Долго-долго простоял он с обломанным мечом в руках, наконец как-то чудно засмеялся, вложил его в ножны и сошёл со ступенек. Там, у открытых ворот, его ждали Офка, Марина и Сташко. Оба татарина, увидав князя, поклонились ему в пояс, а когда все четверо вышли, то заметили на снегу что-то тёмное. За ними со скрежетом затворились ворота. Князь наклонился и поднял с земли тёмный предмет и передал его Офке.
— Шарф! — сказал он. — Тот самый, который уведомил меня о том, что вы готовы.

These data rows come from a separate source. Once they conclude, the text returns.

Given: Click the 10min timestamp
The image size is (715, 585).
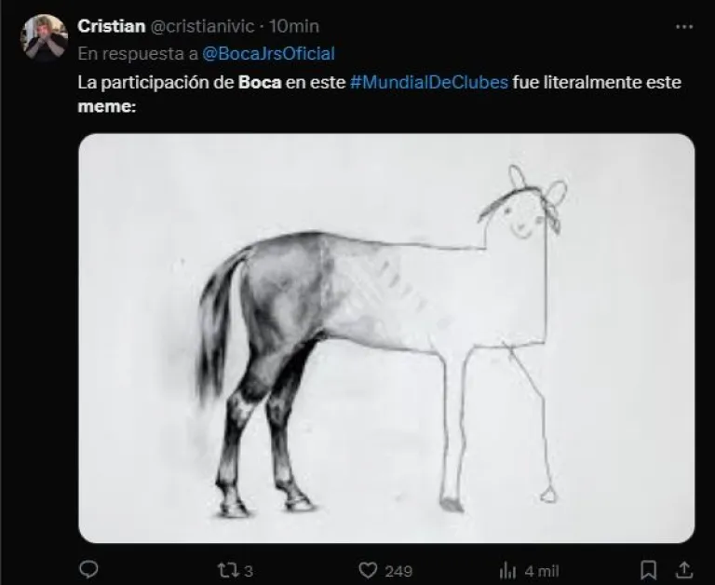Looking at the screenshot, I should [293, 24].
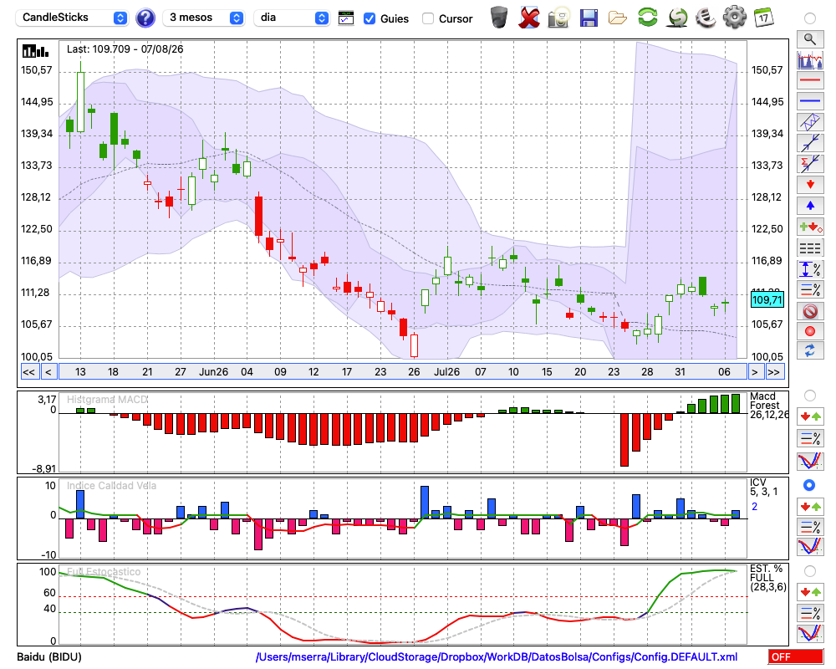
Task: Click the trash can icon in the toolbar
Action: [499, 18]
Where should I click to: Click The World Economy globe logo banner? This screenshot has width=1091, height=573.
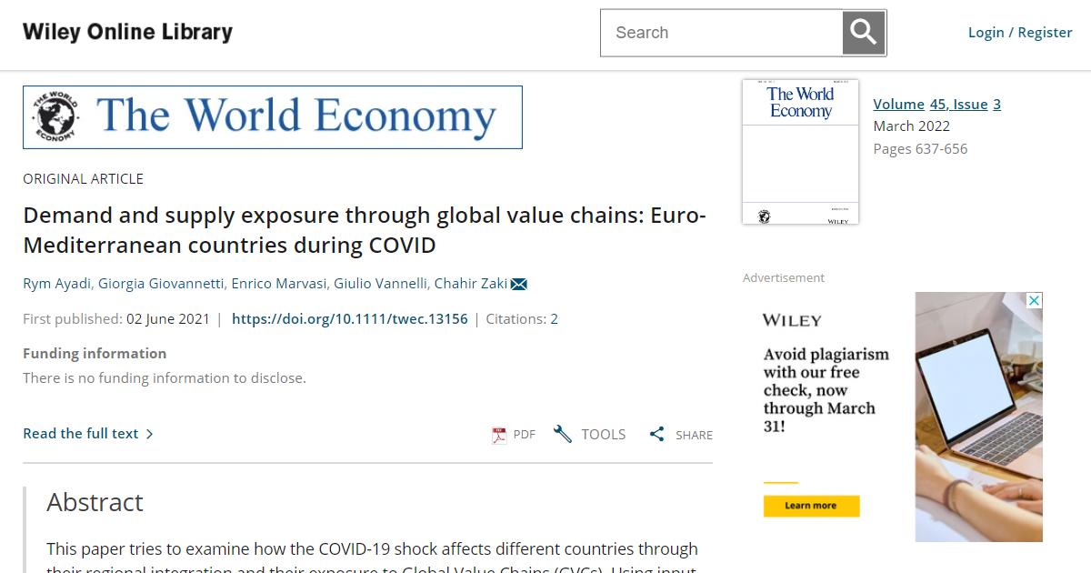click(273, 117)
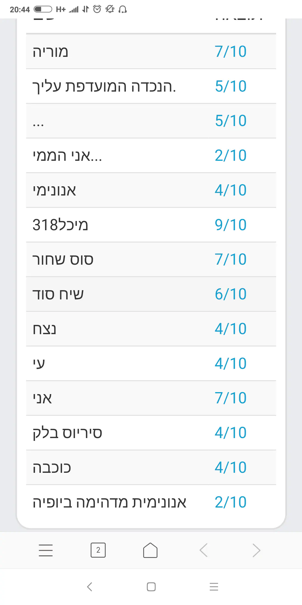
Task: Tap the browser home page icon
Action: click(x=150, y=550)
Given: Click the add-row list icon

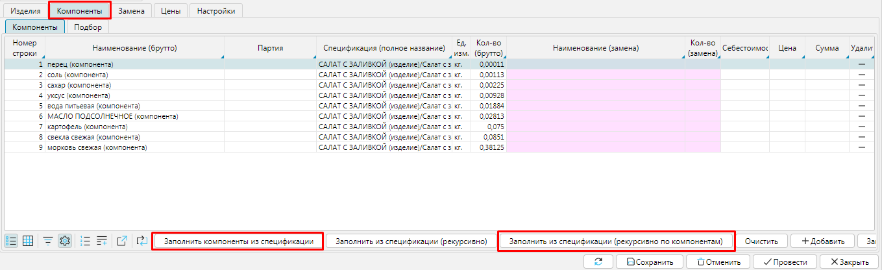Looking at the screenshot, I should [102, 241].
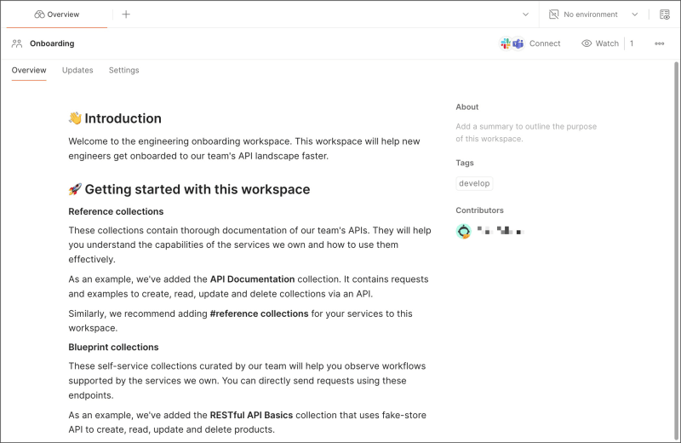Click the contributor avatar icon
The image size is (681, 443).
[x=464, y=231]
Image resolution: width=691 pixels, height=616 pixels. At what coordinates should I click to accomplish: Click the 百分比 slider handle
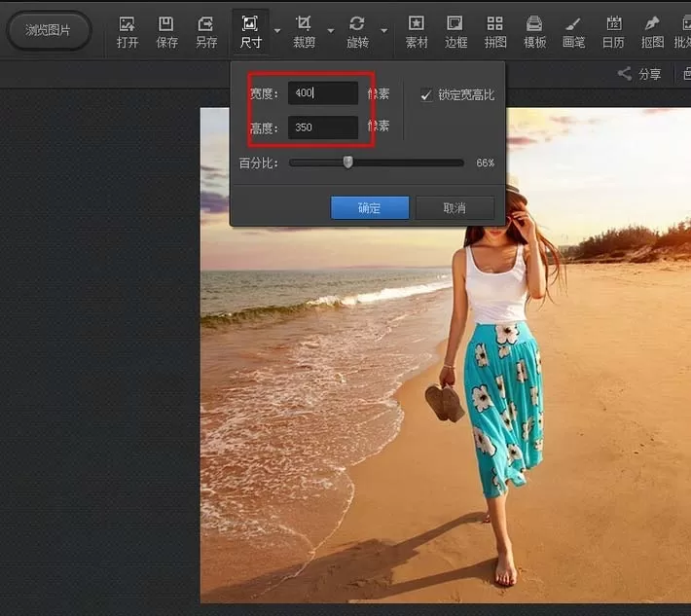coord(348,162)
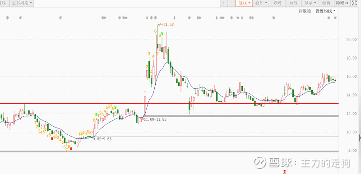Open 设置均线 moving average settings dropdown
The width and height of the screenshot is (361, 174).
pyautogui.click(x=325, y=11)
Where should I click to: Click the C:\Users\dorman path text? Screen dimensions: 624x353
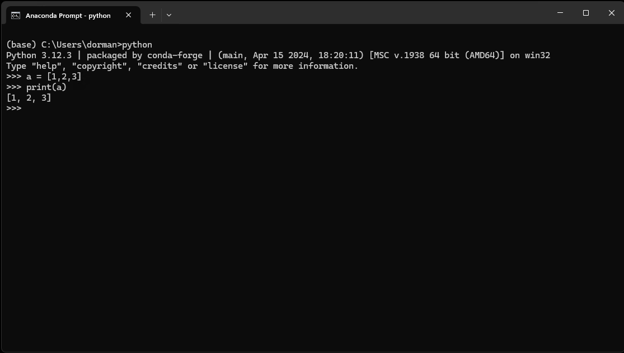78,44
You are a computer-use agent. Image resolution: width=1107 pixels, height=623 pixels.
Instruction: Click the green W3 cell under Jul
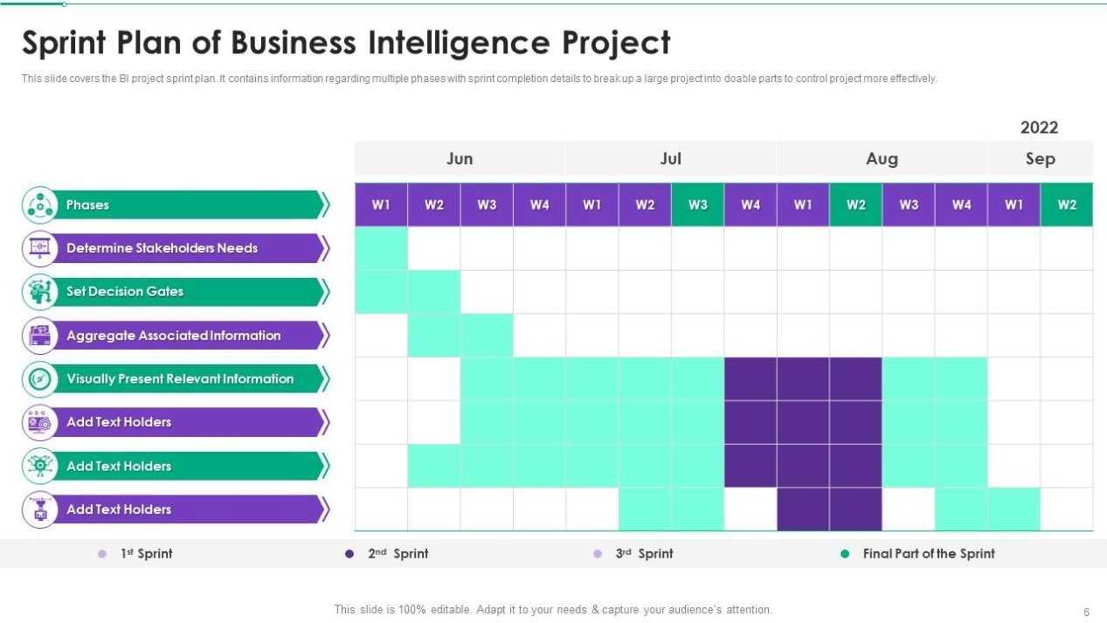coord(697,204)
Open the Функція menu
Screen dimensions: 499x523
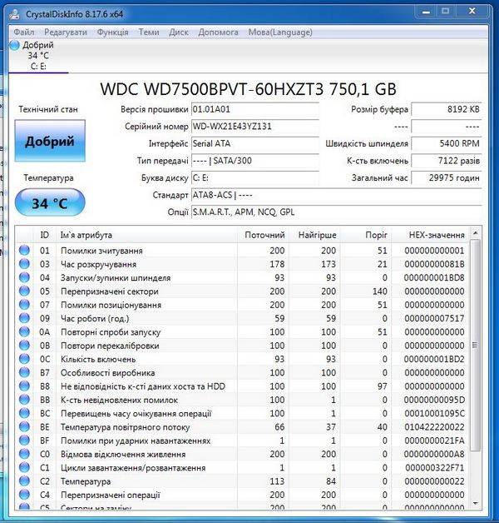pyautogui.click(x=112, y=32)
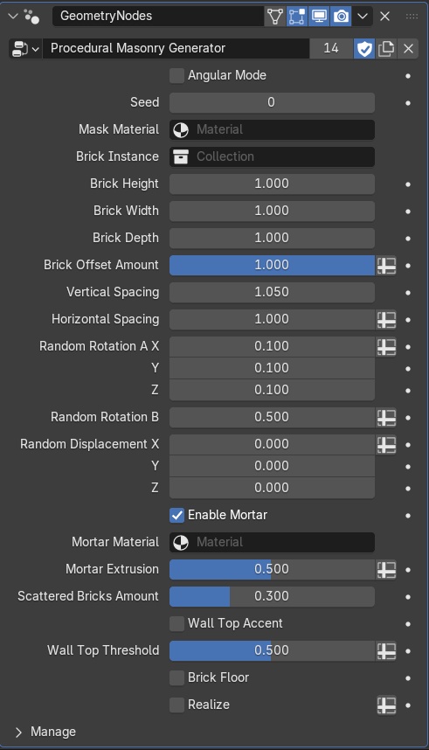Check the Wall Top Accent option
This screenshot has height=750, width=429.
coord(177,624)
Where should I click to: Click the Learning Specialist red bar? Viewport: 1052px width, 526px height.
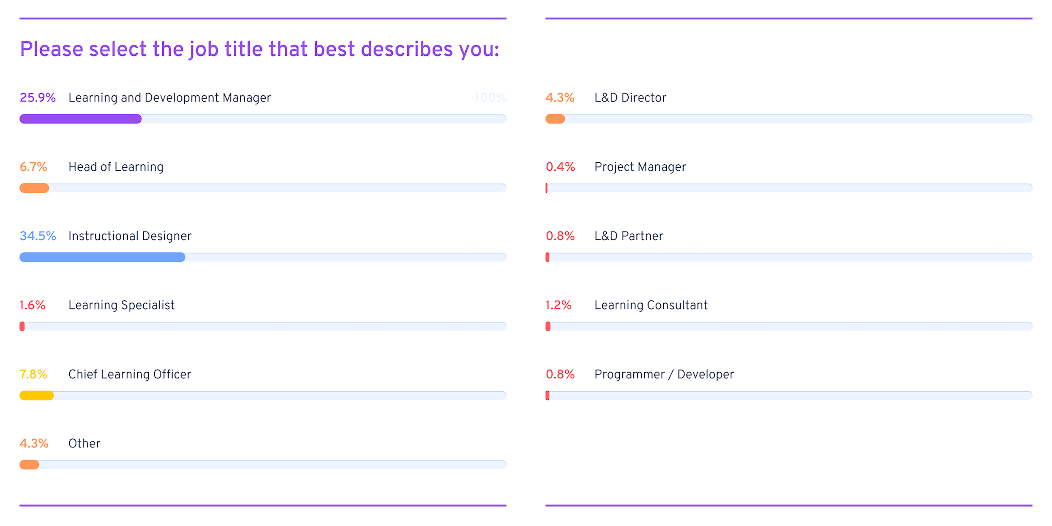pyautogui.click(x=22, y=326)
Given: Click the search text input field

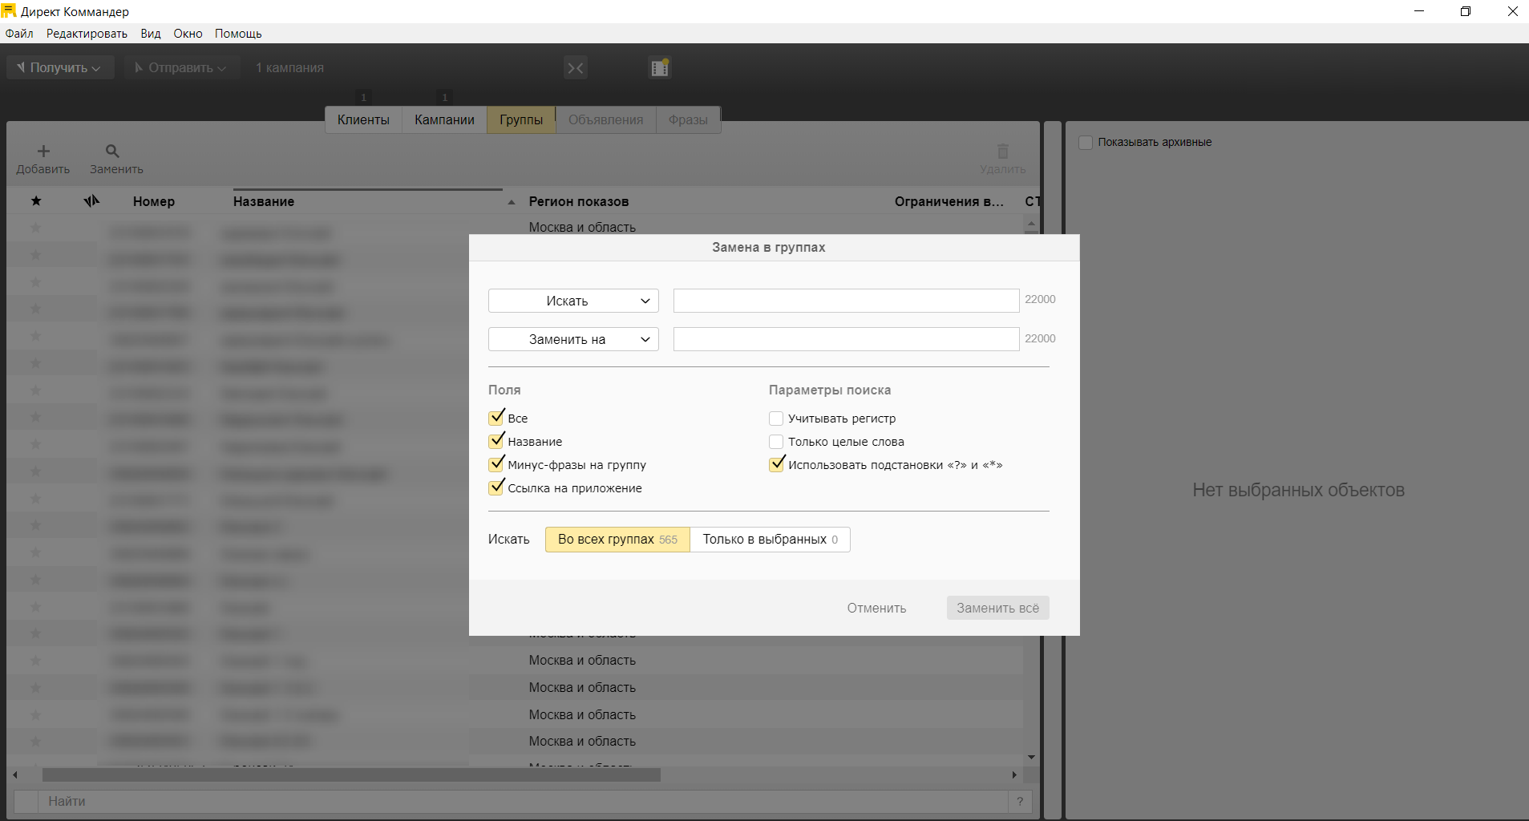Looking at the screenshot, I should pos(846,301).
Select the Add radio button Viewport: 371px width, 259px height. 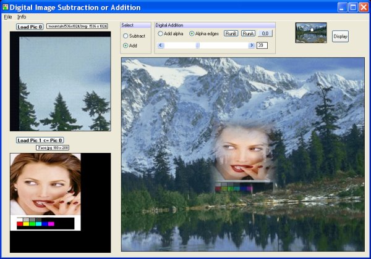point(126,46)
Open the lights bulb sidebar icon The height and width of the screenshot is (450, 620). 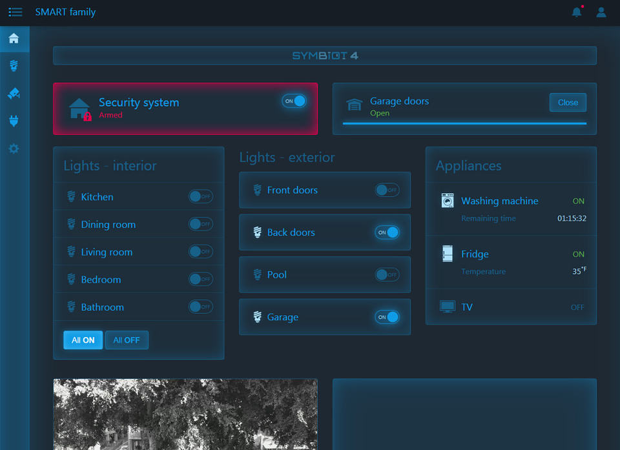14,66
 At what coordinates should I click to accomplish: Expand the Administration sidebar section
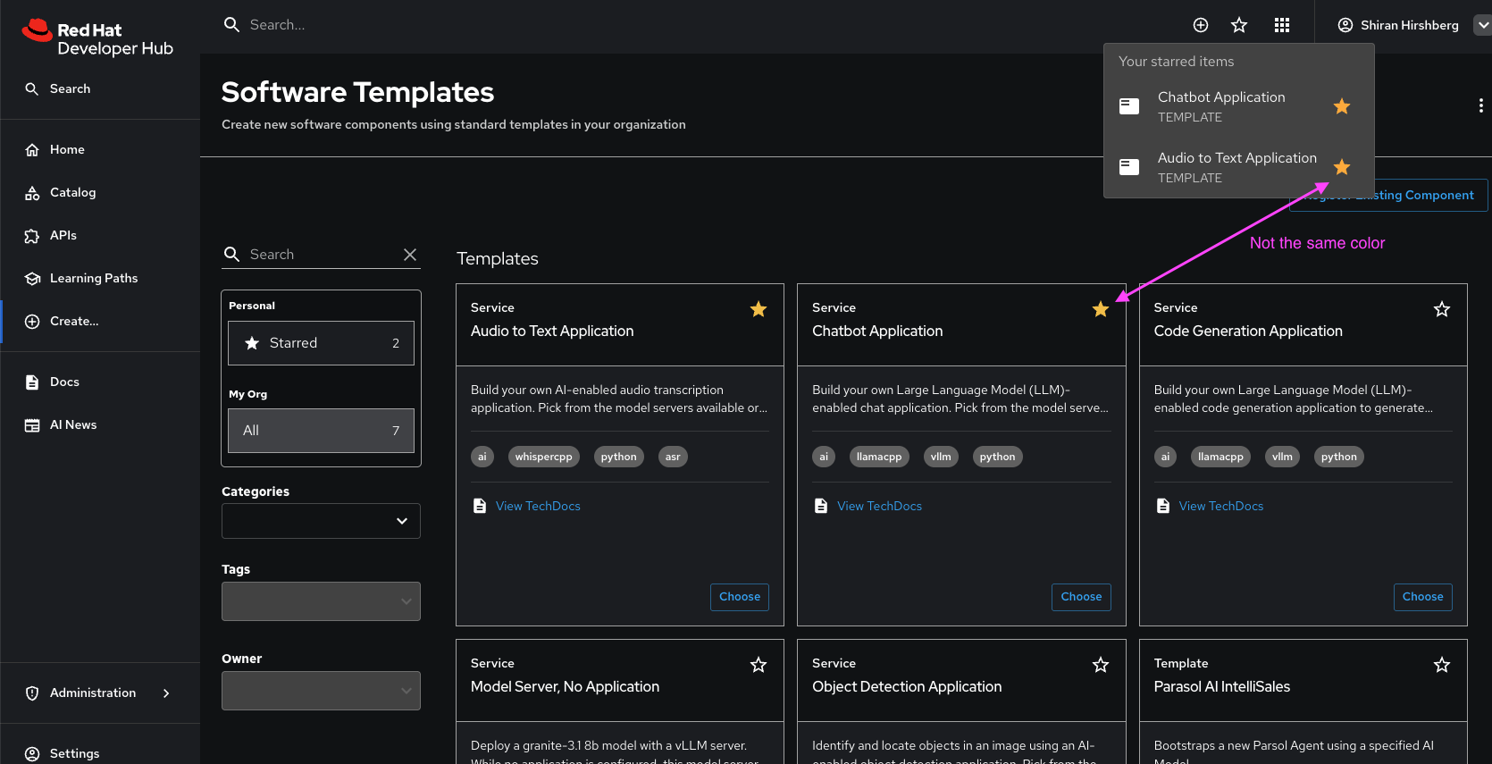(166, 693)
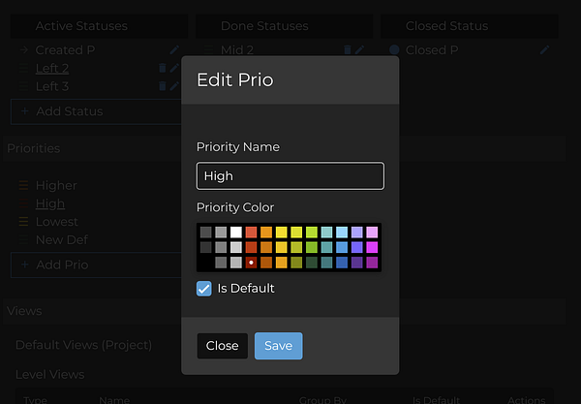Delete the Left 2 status
This screenshot has height=404, width=581.
click(x=163, y=68)
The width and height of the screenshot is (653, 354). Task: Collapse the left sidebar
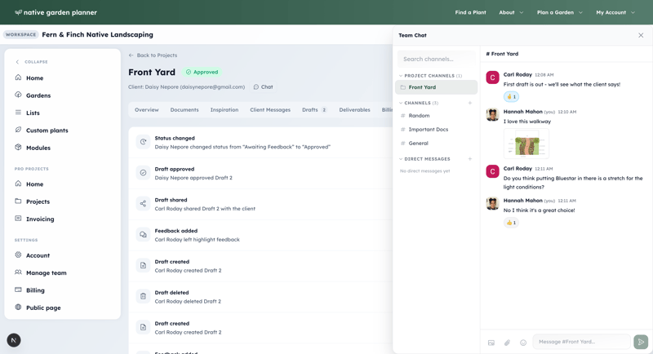click(x=32, y=62)
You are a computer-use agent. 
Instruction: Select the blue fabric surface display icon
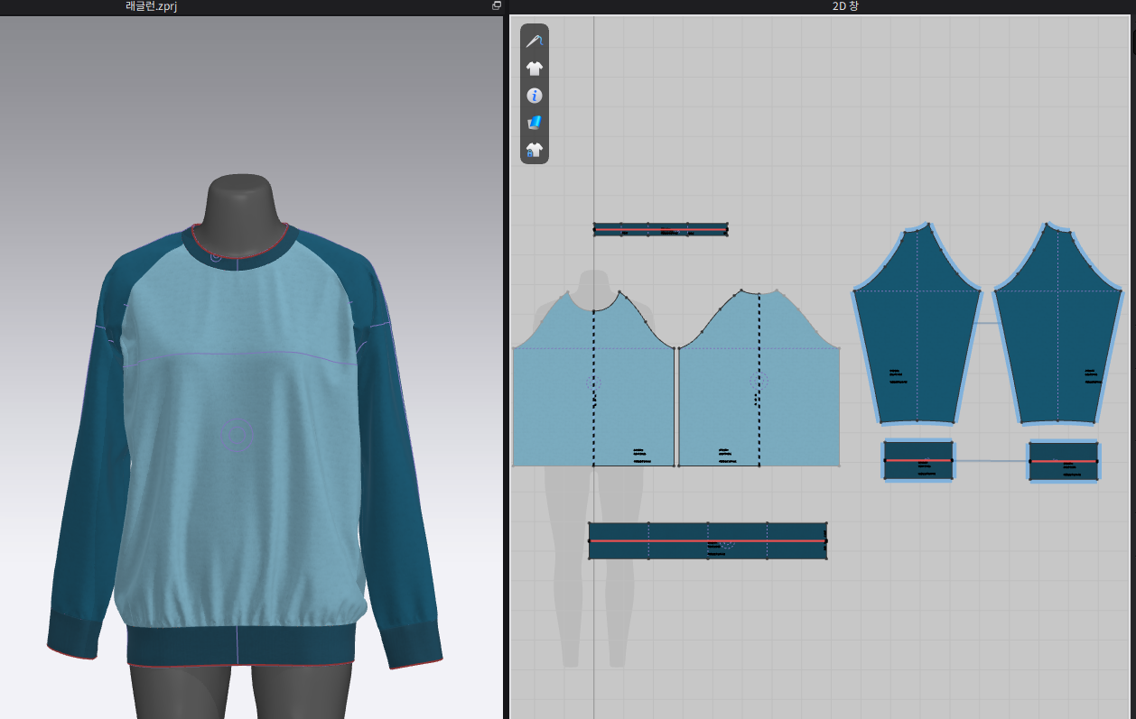[535, 122]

Пани Офка ещё плотнее надвинула на голову бобровую шапку и прикусила от досады губы. Подарок Андрийке. С ним он избавлялся и от её чар. Впервые её красота не свела с ума намеченную жертву. Впервые нашёлся человек, сумевший противостоять её обольщениям, значит, есть ещё на свете люди, которые не смотрят лишь на красивую внешность, а ищут подлинное сокровище, то чистое золото, которое она уже давно растратила.
XII
Никто не знал, почему именно великий князь Свидригайло в мартовское ненастье покинул Литву и поехал в направлении Луцка. Ещё удивительней было то, что. вопреки обычаю, он выехал лишь в сопровождении патера Анзельма и двух парубков с верховыми лошадьми и вооружением великого князя. Быстрые кони мчали великокняжеские сани через Кобрин и Ратно, и хотя путешествие совершалось в полной тайне, оно не осталось не замеченным мужиками, бравшимися как раз в это время за оружие. Молнией пронёсся слух: Свидригайло едет возглавить народное восстание. Со всех сторон к городам и местечкам потянулись бесконечные ватаги селян, чтобы встречать своего государя. Одновременно, на быструю руку, создавались новые. Заворошились даже на польских заимках до того времени спокойные сёла. То тут, то там поднималось мелкое и среднее боярство. В три дня собралась многочисленная рать, которая смогла бы залить половодьем весь край от Днепра до Одера. Одно слово великого князя — и несметные полчища взбунтовавшихся подданных превратились бы в непобедимые полки свободных граждан самостоятельного государства. Однако слово это не было произнесено высокими устами, а сам князь, проехав Ратно, бесследно исчез, как в воду канул. Ещё какое-то время мужицкие ватага запруживали дорогу на Ратно, и, точно рой, волновались Подляшье и западная Волынь; бояре и мужики ждали, расспрашивали, высматривали и в конце концов потеряли всякую надежду. Среди собравшихся зазвучали предостерегающие голоса о мести шляхты и панов-перевертней, и, прячась друг от друга, бояре украдкой стали возвращаться по домам, а за ними последовали их слуги. Мужики долго ещё не верили, что великий князь уже проехал, и с упорством сельских жителей ждали его появления. Наконец изверились и махнули рукой. Народная буря стала утихать, боярство образумилось совсем, а мужицкая рать превратилась в ватаги бунтовщиков…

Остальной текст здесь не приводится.